# Stream ciphers based on discrete logs

Blum Blum Shub is a stream cipher that is provably reducible to the difficulty of factoring integers.

I'm wondering whether there is a similar construction for discrete logs?

For example, I could imagine having something like this being the update function for the internal state:

$x_{i+1} = g^{x_i} \mod p$

And then you just XOR the least significant byte with the plain-text.

Does anyone know of analysis of these type of constructions?

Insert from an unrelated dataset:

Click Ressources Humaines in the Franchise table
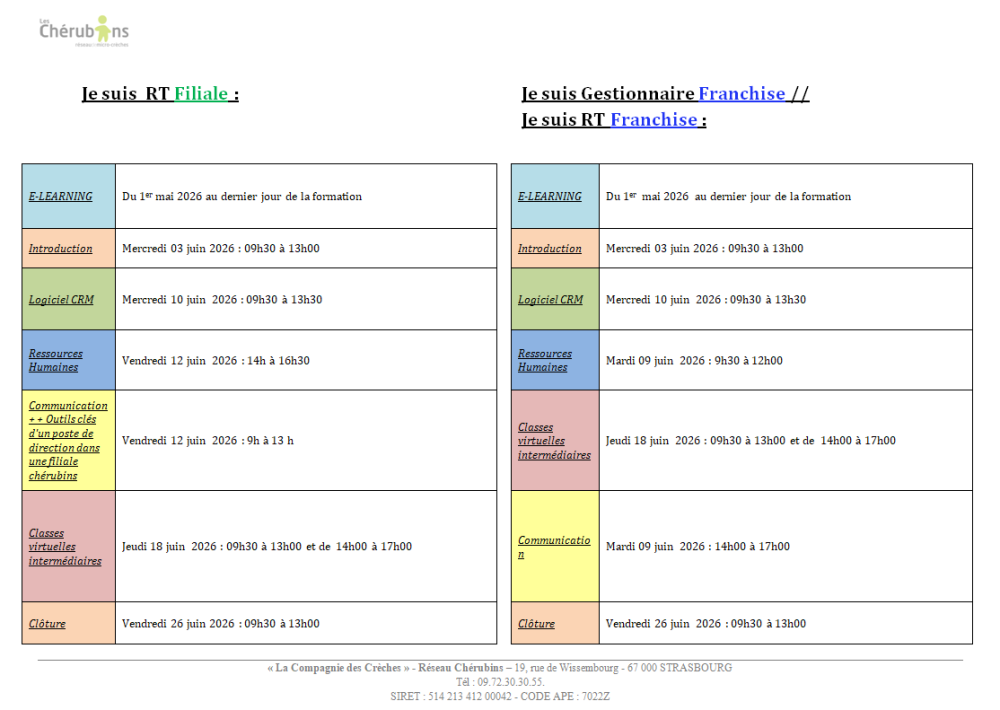 [545, 360]
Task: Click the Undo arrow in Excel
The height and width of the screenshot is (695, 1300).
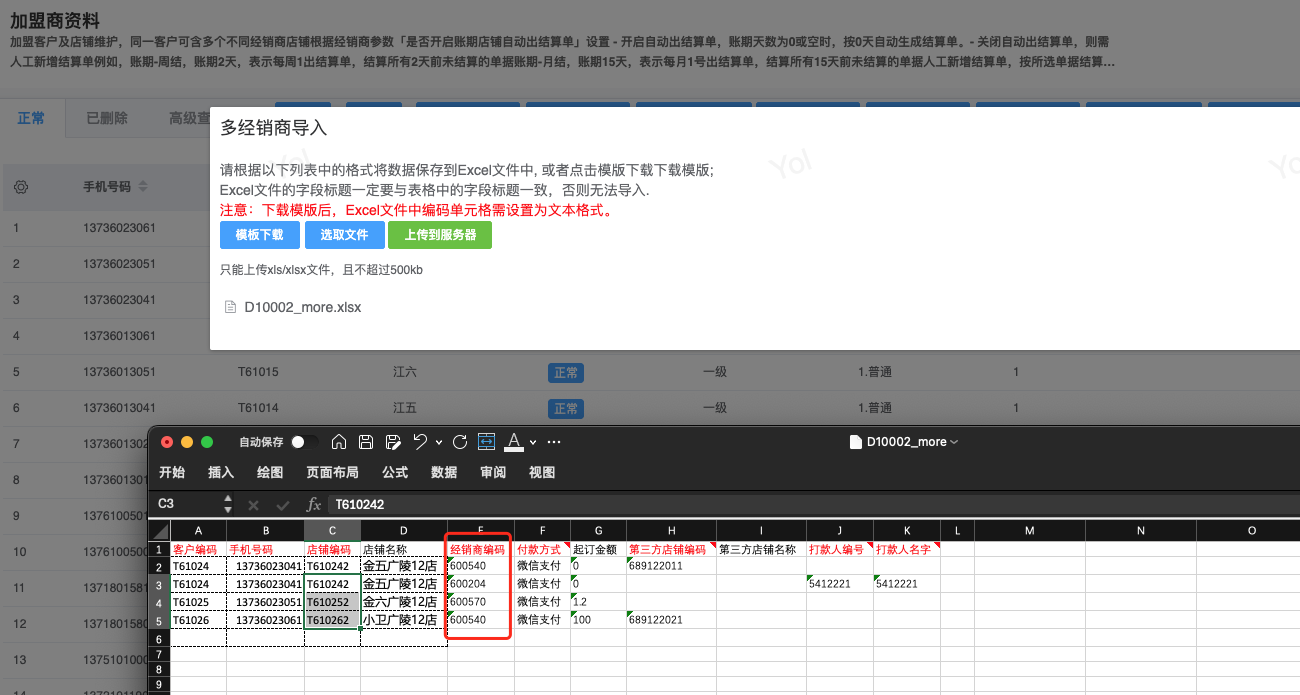Action: [x=420, y=442]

• Discrete log is not a permutation. So $x_{i+1} = g^{x_i} \mod p$ will not necessarily work, as $x_i$ is most likely not an element of $\mathbb{Z}_q$ (q being the order of the group we are working in) – Maeher Jul 3 '12 at 21:31
• It's important to note that most of these reductions only apply in the asymptotic limit, and make no useful statement about the security of realistic key sizes. – CodesInChaos Jul 4 '12 at 9:13
• Not directly DL based, but based on the related DH problem: Dual_EC_DRBG. The infamous backdoored PRNG. – CodesInChaos Oct 11 '12 at 21:49

There is a similar proposal for a PRNG based on the hardness of computing discrete logarithms by Blum and Micali (How to Generate Cryptographically Strong Sequences of Pseudorandom Bits, 1984). The extraction from the internal state $x_i$ consists in a bit the value reflecting the outcome of the test $[x_i < {p-1\over 2}]$.
Please note that the construction you propose cannot be proven secure with the standard methodology in that the lowest significant bit of $x$ can always be determined given the value of $g^x\mod p$, so that it cannot be proven to be a hard-core bit for the corresponding one-way function — and even less so the simultaneous bits forming the least significant byte(s).